On Sunday I enjoyed a cosy afternoon with national treasures, artist Peter Blake, and newsreader Jon Snow. Peter studied at the RCA, and is best known for the album artwork for the Beatle’s Sgt Pepper’s Lonely Hearts Club Band. Peter was genuinely lovely. I felt like I could listen to him and his stories for hours. He was honest to admit that his printed work has made him more financially secure in the last two years than he has ever been before.
Jon Snow was last on the bill. He brilliantly handled a question from the audience about the representation of Palestine in the news. He pondered whether the situation would be as bad as it is now if they had covered the story properly – probably not, he said honestly. He also spoke about the fall of print, and the rise of online media, ‘We’re travelling into the golden age of journalism…democratised information‘, he said after admitting that he frequently goes an entire day without touching a newspaper. He finished with an emotive speech, that highlighted how highly individual we have all become, and how we desperately need something that we have lost, a sense of community.

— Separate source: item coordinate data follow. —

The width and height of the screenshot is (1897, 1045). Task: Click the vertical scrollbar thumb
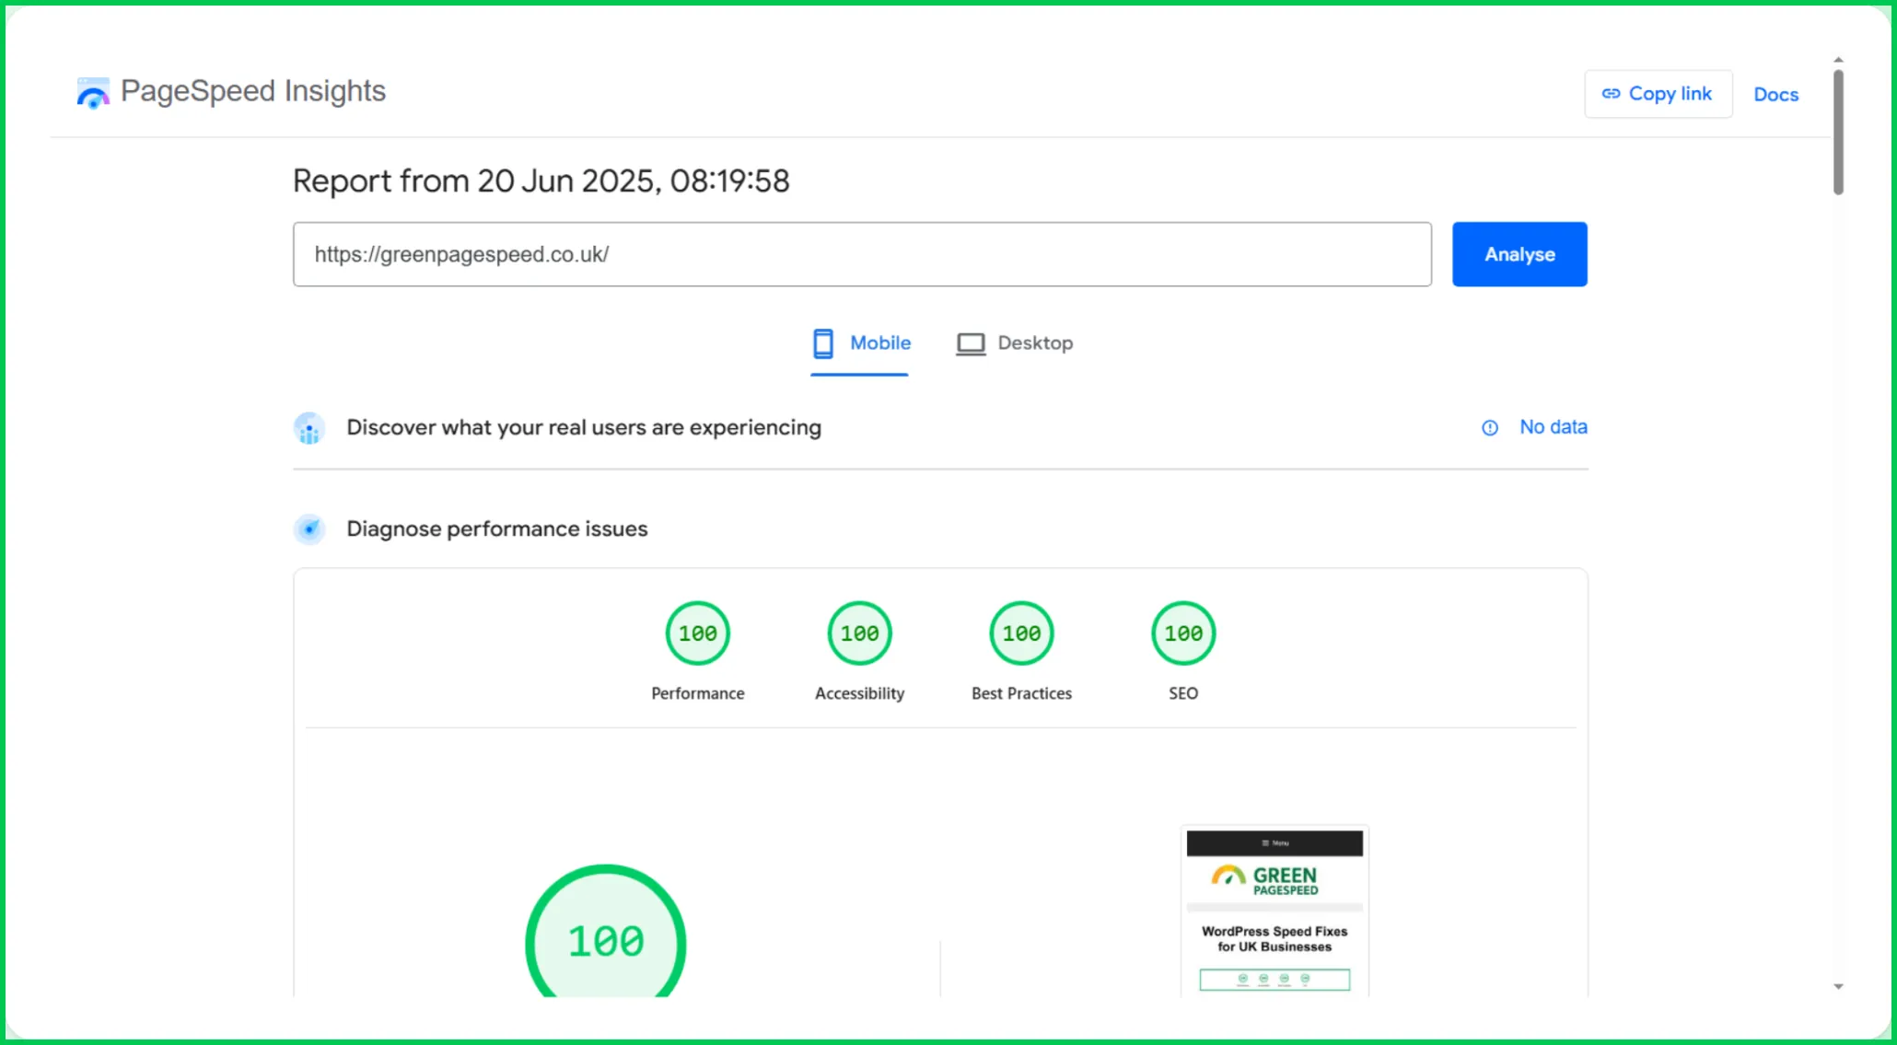[1838, 132]
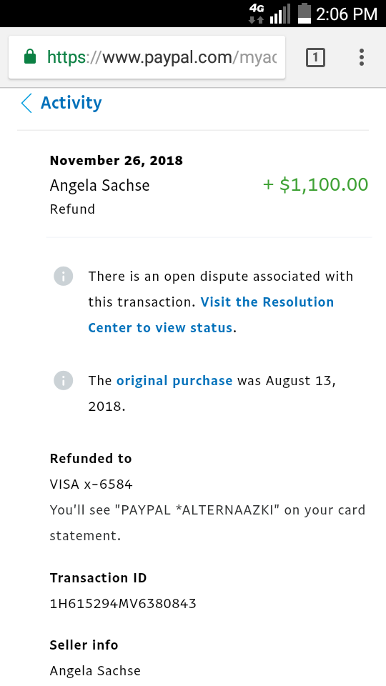Tap the + $1,100.00 refund amount

315,184
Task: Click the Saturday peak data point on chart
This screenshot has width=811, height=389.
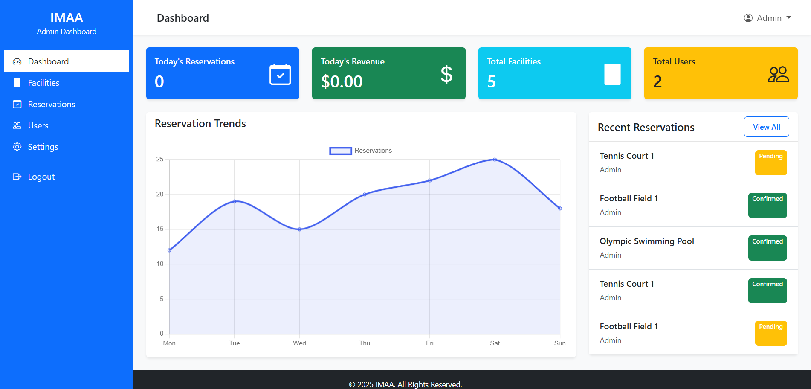Action: 495,160
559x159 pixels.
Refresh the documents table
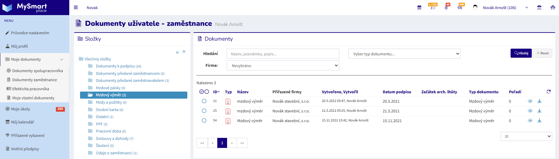[549, 92]
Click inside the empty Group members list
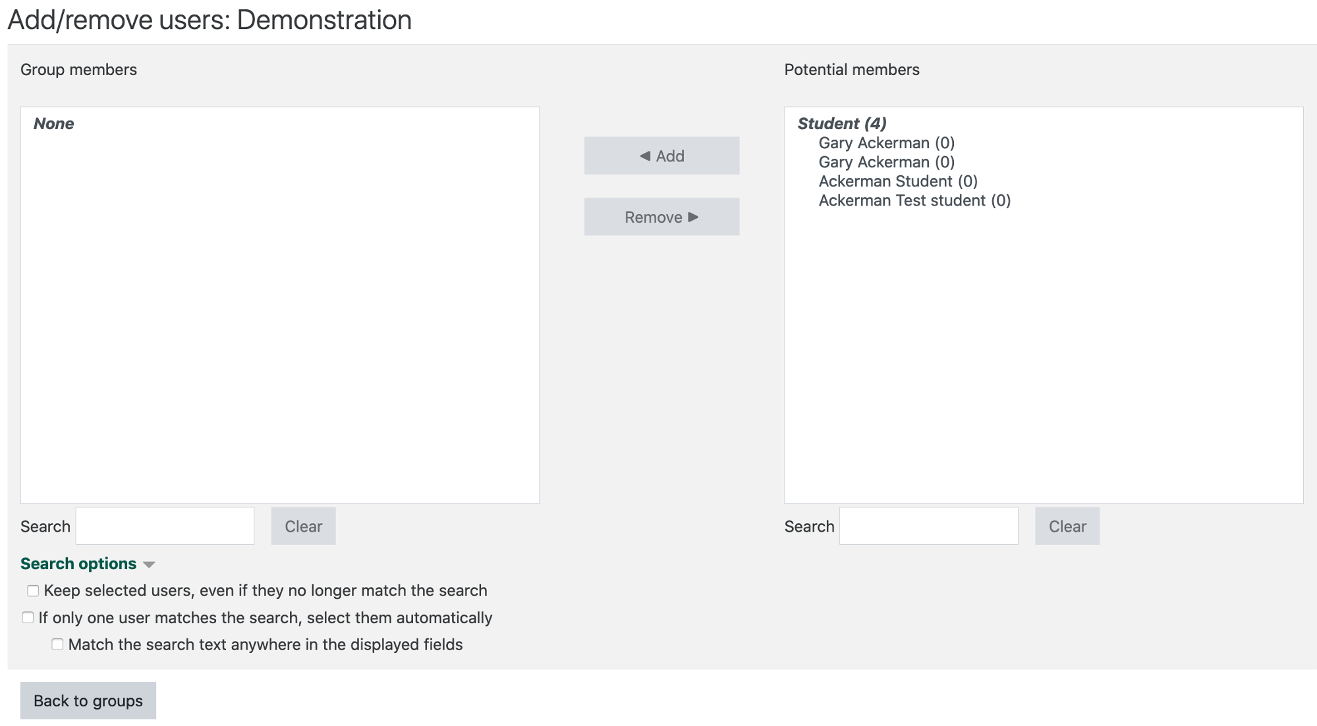1317x726 pixels. pyautogui.click(x=279, y=303)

He received a huge applause.
Only one word can describe the finale, and that is ‘spectacle’. Mike transformed from curator to director, of a sort of hotchpotch avant-garde orchestra. The People Band took one side of the stage, and the Opera House orchestra on the other. They were joined by saxophonist Peter King, Rosey Chan on the piano, the weird but wonderful Feral Choir, and the magnificent flamenco dancer Eva Yerbabuena. She crept on to the centre of the floor dressed all in black, and gave a stand out performance.
I felt like I’d been on an a funny sort of emotional rollercoaster with Mike Figgis this weekend – laughing with him, but quickly annoyed with his eye rolls and name calling. At the end, I saw someone congratulate and thank him. He was speechless, and it was at this point that I liked him best, and I thought, well done Mike, well done Deloitte. I’ll be back next year.